HOW TO COMPLETE THIS TASK:
Retype every record below exactly as it appears.

--- GIVEN RECORDS ---

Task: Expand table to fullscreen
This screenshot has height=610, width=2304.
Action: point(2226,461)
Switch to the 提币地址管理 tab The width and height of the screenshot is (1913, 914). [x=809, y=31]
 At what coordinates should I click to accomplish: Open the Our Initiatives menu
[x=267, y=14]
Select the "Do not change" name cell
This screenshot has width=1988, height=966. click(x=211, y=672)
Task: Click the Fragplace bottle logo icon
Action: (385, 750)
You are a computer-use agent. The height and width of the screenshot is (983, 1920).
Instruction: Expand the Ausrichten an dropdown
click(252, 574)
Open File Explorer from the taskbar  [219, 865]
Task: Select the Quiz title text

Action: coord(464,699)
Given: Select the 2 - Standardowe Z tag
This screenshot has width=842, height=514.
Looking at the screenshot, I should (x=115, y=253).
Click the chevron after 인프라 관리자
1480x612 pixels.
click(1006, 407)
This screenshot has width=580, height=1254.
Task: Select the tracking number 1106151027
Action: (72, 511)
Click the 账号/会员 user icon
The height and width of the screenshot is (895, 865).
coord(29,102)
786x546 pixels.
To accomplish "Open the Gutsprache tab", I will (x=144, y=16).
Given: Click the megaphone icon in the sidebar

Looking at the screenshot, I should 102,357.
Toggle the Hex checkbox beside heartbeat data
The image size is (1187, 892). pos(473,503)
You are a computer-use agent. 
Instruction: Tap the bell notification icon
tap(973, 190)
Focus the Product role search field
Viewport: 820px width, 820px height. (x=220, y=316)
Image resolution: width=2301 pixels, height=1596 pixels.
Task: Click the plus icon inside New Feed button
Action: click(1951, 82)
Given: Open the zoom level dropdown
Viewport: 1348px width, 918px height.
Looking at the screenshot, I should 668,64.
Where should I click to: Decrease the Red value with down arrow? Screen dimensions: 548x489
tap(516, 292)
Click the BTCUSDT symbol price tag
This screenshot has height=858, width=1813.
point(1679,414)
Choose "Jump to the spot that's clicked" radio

---

TASK OUTPUT:
Task: Expand table to fullscreen
This screenshot has height=610, width=2304.
Action: point(2226,461)
Switch to the 提币地址管理 tab The width and height of the screenshot is (1913, 914). [x=809, y=31]
 At what coordinates should I click to accomplish: Open the Our Initiatives menu
[x=267, y=14]
Select the "Do not change" name cell
This screenshot has width=1988, height=966. click(x=211, y=672)
Task: Click the Fragplace bottle logo icon
Action: (385, 750)
You are a computer-use agent. The height and width of the screenshot is (983, 1920).
Instruction: Expand the Ausrichten an dropdown
click(252, 574)
Open File Explorer from the taskbar  [219, 865]
Task: Select the Quiz title text

Action: coord(464,699)
Given: Select the 2 - Standardowe Z tag
This screenshot has width=842, height=514.
Looking at the screenshot, I should (x=115, y=253).
Click the chevron after 인프라 관리자
1480x612 pixels.
click(1006, 407)
This screenshot has width=580, height=1254.
Task: Select the tracking number 1106151027
Action: (72, 511)
Click the 账号/会员 user icon
The height and width of the screenshot is (895, 865).
coord(29,102)
786x546 pixels.
To accomplish "Open the Gutsprache tab", I will (x=144, y=16).
Given: Click the megaphone icon in the sidebar

Looking at the screenshot, I should 102,357.
Toggle the Hex checkbox beside heartbeat data
The image size is (1187, 892). pos(473,503)
You are a computer-use agent. 
Instruction: Tap the bell notification icon
tap(973, 190)
Focus the Product role search field
Viewport: 820px width, 820px height. (x=220, y=316)
Image resolution: width=2301 pixels, height=1596 pixels.
Task: Click the plus icon inside New Feed button
Action: click(1951, 82)
Given: Open the zoom level dropdown
Viewport: 1348px width, 918px height.
Looking at the screenshot, I should 668,64.
Where should I click to: Decrease the Red value with down arrow? Screen dimensions: 548x489
tap(516, 292)
Click the BTCUSDT symbol price tag
This screenshot has height=858, width=1813.
point(1679,414)
Choose "Jump to the spot that's clicked" radio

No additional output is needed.